It happens to all of us. You get booked for something and then plans change. Maybe you get something amazing like television. Maybe you got another gig you just can’t turn down. Maybe your routing changed or you had a family emergency or you’re feeling sick. Whatever the reason, sometimes you need to cancel.
Here’s a few tips on how to do it professionally so that it doesn’t cost you the relationship with the booker you’re canceling on.
1) Don’t tell them you’re canceling. Instead ask them if it’s okay. Them booking you was a two-way conversation – shouldn’t canceling be the same? “Is it alright if I cancel?” is a much friendlier and more respectful way to reach out than saying you can’t make it. Then when the booker says yes, they feel good about helping you.
2) Don’t offer to replace yourself unless the booker expresses some frustration at filling it. Bookers typically have a long list of acts that they want to book. So don’t make them have to fill the spot AND reject someone else. And NEVER offer the gig to someone without express permission from the booker – it’s not yours to offer.
3) Give as much notice as possible. The second you know, the booker should know also. Don’t “get around” to telling them. Tell them immediately.

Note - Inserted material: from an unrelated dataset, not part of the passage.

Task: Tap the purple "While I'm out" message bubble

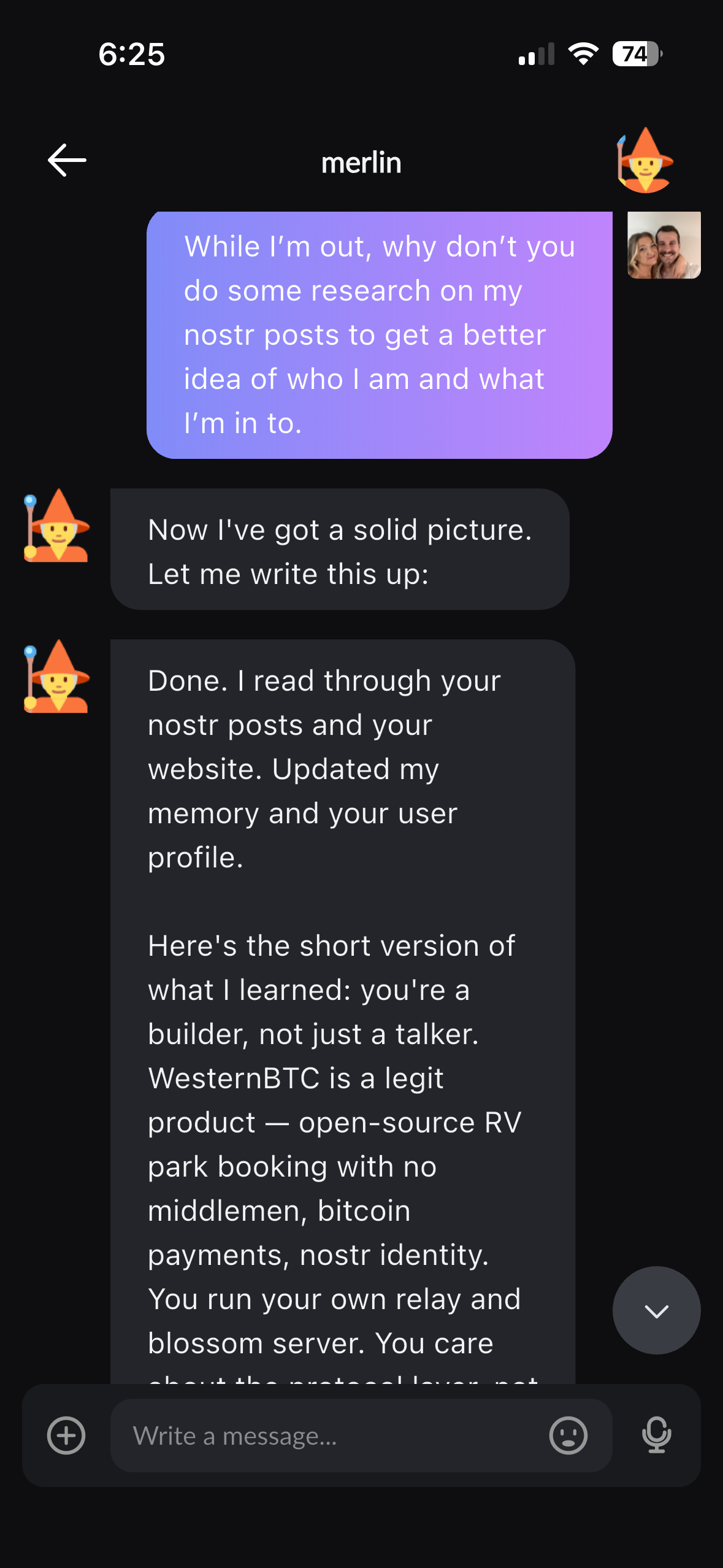Action: coord(379,335)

4) Give a reason and be honest. If you don’t, the booker will think you’re hiding something. You should only cancel for a good reason, so there’s nothing to be ashamed about. Even if you’re canceling for a similar spot with more money, explain that. “I’m not in a position to turn down a high-paying gig. Is it okay if I take this one and we reschedule?” Unless they’re a crazy person, they will respect you for it.
5) Please and thank you. Be as respectful and gracious as possible. That goes a long way.
6) What if a booker says no when you ask them? Then you need to weigh your options – obviously they’re unreasonable if they act like that, so they’re not great to work for anyway. Know that cancellation might mean cancellation forever, and decide if it’s worth it to you.
So here’s a sample email that follows those principles.
“Hi! I hate to do this, but is it okay if we reschedule my May 17th set? I just got offered a college I can’t turn down, and they wouldn’t give me any other date. I’m sorry about that, I would still love to work with you in the future. Thank you so much for understanding!”
Professional and personal. If they don’t respect that, it’d be a matter of time before you stopped working for them anyway.